Before joining Al Tamimi, Andrew was Legal Counsel at the (English) Football Association, primarily focussed on regulatory matters, dispute resolution and risk management. Highlights included re-drafting the FA Rulebook, acting as the Secretariat for the FA Rule K arbitration process and handling a number of cases heard by the UEFA Disciplinary Committee, the FIFA Disciplinary Committee and the Court of Arbitration for Sport.
Prior to that, Andrew trained and qualified at a large European law firm in London, where he gained further experience advising football, rugby, horseracing and boxing clients on regulatory, corruption and anti-doping matters. Andrew also spent six months working on the landmark inquests into the Hillsborough stadium disaster.
Shiraz is a UK qualified lawyer with over 15 years of international tax experience. Prior to joining Al Tamimi, he was the global head of tax at a leading multinational where he was responsible for the tax affairs in over 100 countries. He has also worked for a top international law firm in the UK and big 4 firms in both the UK and the Middle East.
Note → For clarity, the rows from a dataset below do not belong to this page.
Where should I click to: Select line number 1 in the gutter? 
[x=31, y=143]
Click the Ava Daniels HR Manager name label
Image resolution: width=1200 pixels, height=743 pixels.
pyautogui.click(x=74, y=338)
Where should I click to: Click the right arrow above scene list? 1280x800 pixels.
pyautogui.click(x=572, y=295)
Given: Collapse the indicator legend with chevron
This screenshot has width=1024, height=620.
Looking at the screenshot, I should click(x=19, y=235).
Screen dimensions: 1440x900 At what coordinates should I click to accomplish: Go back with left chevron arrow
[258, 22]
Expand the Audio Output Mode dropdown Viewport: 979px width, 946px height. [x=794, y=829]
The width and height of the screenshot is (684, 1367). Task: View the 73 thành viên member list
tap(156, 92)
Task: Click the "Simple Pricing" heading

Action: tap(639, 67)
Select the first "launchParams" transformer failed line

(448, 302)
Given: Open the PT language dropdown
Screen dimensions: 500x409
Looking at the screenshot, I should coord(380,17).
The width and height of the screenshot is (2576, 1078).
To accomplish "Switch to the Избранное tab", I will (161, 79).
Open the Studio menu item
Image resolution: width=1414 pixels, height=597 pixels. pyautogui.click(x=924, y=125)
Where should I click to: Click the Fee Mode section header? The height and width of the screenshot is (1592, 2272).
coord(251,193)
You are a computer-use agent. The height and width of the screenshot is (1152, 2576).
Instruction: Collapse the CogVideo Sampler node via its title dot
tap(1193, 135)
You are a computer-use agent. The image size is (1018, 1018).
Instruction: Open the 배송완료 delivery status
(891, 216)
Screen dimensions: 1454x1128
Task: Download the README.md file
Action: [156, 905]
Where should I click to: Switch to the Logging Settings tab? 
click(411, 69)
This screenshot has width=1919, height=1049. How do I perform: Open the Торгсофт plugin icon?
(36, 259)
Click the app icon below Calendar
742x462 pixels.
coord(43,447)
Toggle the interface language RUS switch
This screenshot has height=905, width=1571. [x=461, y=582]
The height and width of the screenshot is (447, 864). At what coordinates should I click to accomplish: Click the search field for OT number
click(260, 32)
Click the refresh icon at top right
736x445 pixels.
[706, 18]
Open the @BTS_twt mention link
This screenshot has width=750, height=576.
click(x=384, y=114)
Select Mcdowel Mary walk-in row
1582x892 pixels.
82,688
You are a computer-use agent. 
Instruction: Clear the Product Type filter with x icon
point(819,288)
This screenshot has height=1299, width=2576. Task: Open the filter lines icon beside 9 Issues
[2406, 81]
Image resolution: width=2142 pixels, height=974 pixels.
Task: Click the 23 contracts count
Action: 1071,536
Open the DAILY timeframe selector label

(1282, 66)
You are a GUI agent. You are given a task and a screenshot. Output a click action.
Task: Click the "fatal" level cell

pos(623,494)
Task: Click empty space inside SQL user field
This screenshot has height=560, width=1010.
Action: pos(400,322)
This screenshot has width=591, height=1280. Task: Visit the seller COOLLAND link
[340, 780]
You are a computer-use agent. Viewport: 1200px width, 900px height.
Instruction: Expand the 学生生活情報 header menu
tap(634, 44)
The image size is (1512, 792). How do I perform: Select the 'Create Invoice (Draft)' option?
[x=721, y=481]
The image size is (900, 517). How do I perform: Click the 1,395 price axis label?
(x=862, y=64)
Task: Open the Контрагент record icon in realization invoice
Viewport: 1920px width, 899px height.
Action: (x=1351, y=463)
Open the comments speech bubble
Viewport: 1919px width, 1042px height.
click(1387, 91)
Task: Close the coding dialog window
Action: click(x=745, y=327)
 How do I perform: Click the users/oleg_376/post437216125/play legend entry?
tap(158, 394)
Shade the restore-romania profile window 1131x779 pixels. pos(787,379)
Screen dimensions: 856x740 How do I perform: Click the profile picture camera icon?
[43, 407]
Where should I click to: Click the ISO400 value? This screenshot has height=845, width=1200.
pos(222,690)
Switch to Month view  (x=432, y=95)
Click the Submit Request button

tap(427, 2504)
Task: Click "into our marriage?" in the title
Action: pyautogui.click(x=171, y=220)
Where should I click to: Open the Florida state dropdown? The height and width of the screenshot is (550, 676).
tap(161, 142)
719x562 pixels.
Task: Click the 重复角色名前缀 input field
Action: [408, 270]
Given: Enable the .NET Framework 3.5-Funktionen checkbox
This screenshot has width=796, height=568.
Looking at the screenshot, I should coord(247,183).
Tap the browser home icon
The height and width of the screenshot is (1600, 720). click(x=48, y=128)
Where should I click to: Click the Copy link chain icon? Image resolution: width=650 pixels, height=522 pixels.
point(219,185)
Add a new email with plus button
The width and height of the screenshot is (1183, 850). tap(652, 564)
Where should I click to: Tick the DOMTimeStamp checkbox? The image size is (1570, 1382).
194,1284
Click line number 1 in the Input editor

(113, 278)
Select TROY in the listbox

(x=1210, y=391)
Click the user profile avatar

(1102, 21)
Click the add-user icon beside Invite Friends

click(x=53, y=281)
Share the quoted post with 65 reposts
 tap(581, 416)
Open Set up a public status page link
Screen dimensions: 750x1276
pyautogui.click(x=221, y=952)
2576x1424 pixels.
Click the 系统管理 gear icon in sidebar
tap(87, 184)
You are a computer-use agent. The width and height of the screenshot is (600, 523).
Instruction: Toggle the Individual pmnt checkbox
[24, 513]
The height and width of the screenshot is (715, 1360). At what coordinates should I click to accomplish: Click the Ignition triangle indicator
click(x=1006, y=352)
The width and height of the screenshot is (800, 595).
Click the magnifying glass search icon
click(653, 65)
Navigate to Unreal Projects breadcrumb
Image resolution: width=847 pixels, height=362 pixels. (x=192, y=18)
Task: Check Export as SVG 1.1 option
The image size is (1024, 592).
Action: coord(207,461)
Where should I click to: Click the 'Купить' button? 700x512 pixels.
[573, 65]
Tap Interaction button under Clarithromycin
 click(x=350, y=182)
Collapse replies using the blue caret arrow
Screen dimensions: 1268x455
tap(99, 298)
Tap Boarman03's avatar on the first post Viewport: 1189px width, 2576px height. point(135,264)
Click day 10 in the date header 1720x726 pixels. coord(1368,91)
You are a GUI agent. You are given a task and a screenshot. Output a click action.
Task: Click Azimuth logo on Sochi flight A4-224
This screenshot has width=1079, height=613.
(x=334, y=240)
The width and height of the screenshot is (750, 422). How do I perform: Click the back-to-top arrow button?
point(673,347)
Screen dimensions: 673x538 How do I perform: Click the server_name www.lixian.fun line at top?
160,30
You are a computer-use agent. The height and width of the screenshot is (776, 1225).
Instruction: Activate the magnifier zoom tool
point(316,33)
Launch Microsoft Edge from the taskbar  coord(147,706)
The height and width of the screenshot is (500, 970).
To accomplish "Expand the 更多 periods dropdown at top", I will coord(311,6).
Shiraz specialises in advising on international tax structuring and tax aspects of cross border M&A, private equity, structured finance, Islamic finance and real estate transactions. He has in-depth knowledge and expertise across all taxes including corporate tax, withholding taxes and VAT in a wide range of industry sectors. He has particular expertise in advising multinational corporations on structuring their investments and operations into the region and financial institutions, sovereign wealth funds, real estate investment companies, family offices and private equity groups based in the region on their international investments.
Shiraz regularly speaks at conferences and seminars on international tax issues and has been involved in advising governments on the drafting of tax laws.